Die Rückkehr ans Steuer

Führerscheininhaber, die lange Zeit nicht mehr gefahren sind, müssen das Autofahren oftmals regelrecht neu erlernen. Darum ist es verantwortungsvoll, wenn man sich als Wiedereinsteiger vorbereitet, ehe man sich erneut ans Steuer setzt.
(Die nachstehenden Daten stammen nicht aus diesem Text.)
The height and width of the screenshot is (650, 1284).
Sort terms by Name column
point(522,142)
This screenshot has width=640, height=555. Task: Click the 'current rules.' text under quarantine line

Die günstigste Methode, sich wieder daran zu gewöhnen, ist der Verkehrsübungsplatz. Hier kann man schon ab etwa ab zehn Euro die Stunde die allgemeine Fahrzeugbeherrschung, den Umgang mit typischen Verkehrssituationen und das Einparken auffrischen. Eine Alternative ist das Fahrsicherheitstraining, das von Autoclubs und Autoherstellern ab etwa 100 Euro angeboten wird. Darüber hinaus schadet es nicht, wenn man bei den ersten Fahrten einen erfahrenen Autofahrer neben sich sitzen hat, der Tipps geben kann.

 

Wer sich sehr unsicher fühlt, sollte über eine Nachschulung nachdenken. Dabei wird zum einen der theoretische Wissensstand aufgefrischt, zum anderen sollte man auch ein paar Euro in zusätzliche Theoriestunden investieren. Einige Fahrschulen machen spezielle Angebote, die an die Situation der Wiedereinsteiger angepasst sind. Preise und Schulungsdauer können variieren, preislich reicht die Spanne von wenigen hundert bis zu 1.000 Euro. Wer hingegen im Laufe der Jahre regelrecht Angst vorm Fahren entwickelt hat, sollte eine von Psychologen begleitete Auto-Therapie ins Auge fassen.

 

Allgemein gilt: Wer im fortgeschrittenen Alter wieder mit dem Autofahren anfangen will, sollte vorher einen Gesundheitscheck machen lassen. Denn Fakt ist: Im Straßenverkehr braucht man eine gewisse körperliche Fitness.